6. Don’t give your character a brain in one scene only to have him behave like a blithering idiot in another.

When a character exhibits the common sense of most mature adults by fleeing from a dangerous situation, that’s good.

When that same character turns around fifteen minutes later and rushes headlong toward the identical dangerous situation — not because they’ve found the courage to do so, but simply because they’ve apparently lost their fucking minds — that’s bad.

In fiction, when a character behaves with such dumb disregard for his/her own safety that readers are forced to conclude they deserve to die, we call them TSTL: Too Stupid To Live.  With Prometheus, Lindelof and Scott have created a brand new, and far more maddening malady for fictional characters to suffer from: SOOTSTLS.

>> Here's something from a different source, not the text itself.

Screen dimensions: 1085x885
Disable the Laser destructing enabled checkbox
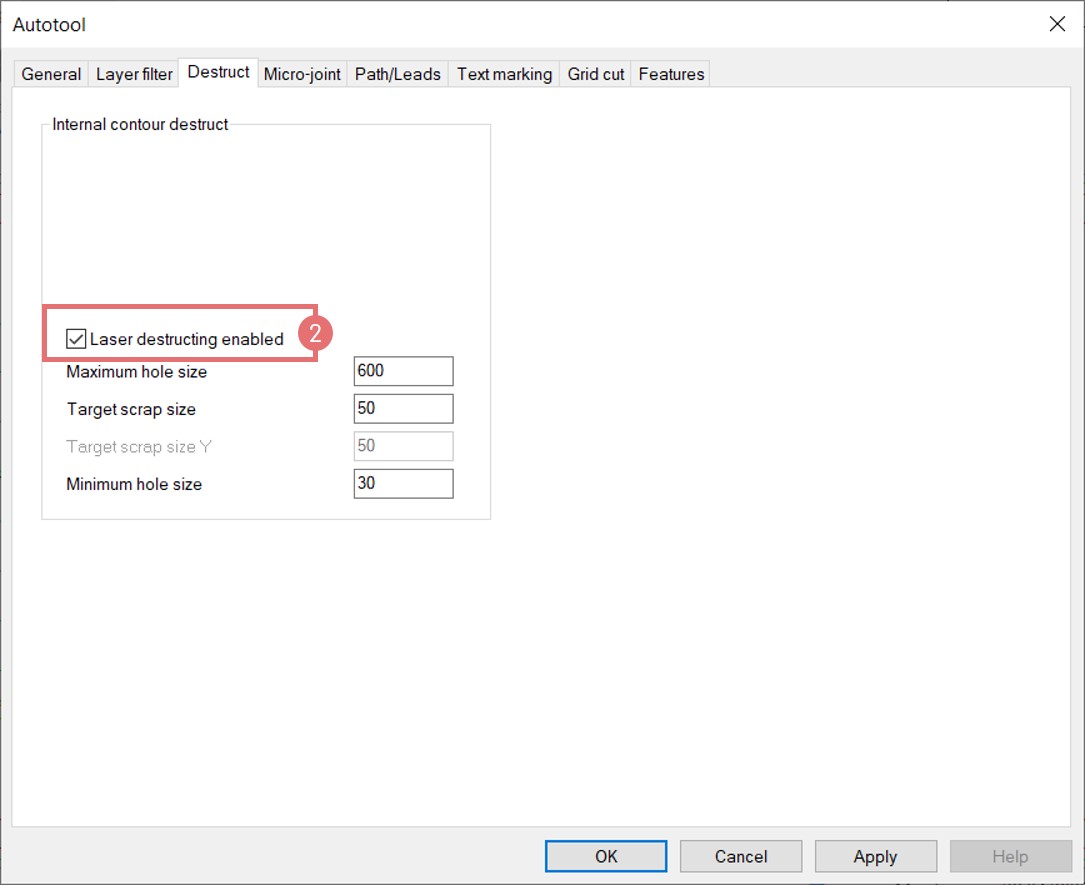[76, 339]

Sudden Onset Of TSTL Syndrome.

SOOTSTLS can strike any character at any time, no matter how rational and intelligent they may have appeared to be previously.  This is especially true when a screenwriter needs something to happen that shouldn’t really be in the script he’s writing at all (see Rule #5 above).

7. Avoid assigning the task of explaining something to your audience to a character who has no reason to understand things any better than your audience does.

When I said earlier that I had no idea what role Idris Elba’s character was supposed to play in Prometheus (Rule #3 above), that wasn’t exactly true.  Because near the end of the film, this character answers a Key Question the female lead — and every member of the audience — has been wondering about for almost two hours.  Or, I should say, he tries to answer it.  What he says doesn’t make a whole lot of sense.

It’s not the substance of his answer that’s the problem, however.  The problem is that it’s coming from a character who a) should be as ignorant of the subject in conversation as everyone else; and b) has demonstrated, prior to this moment, absolutely no curiosity whatsoever regarding the deep, philosophical mysteries our female protag has been struggling with since Fade In.  This is the guy who understands it all?  The one who’s done little more than exude soul brother cool, scene after scene, while everyone else around him has been ripping their hair out, trying to comprehend what the hell is going on here?

Gimme a break.

Well, I could go on and on.  But I won’t.  You get the idea.  Prometheus sucked, and it didn’t have to.  Given a script equal to its mouthwatering CGI, it could have been terrific.  But its script, instead, was a slapdash affair full of holes and jaw-dropping miscues.  For fans of Alien and Aliens like me, Prometheus represents a missed opportunity of monumental proportions.

That and, on a more personal level, fifteen dollars down the drain.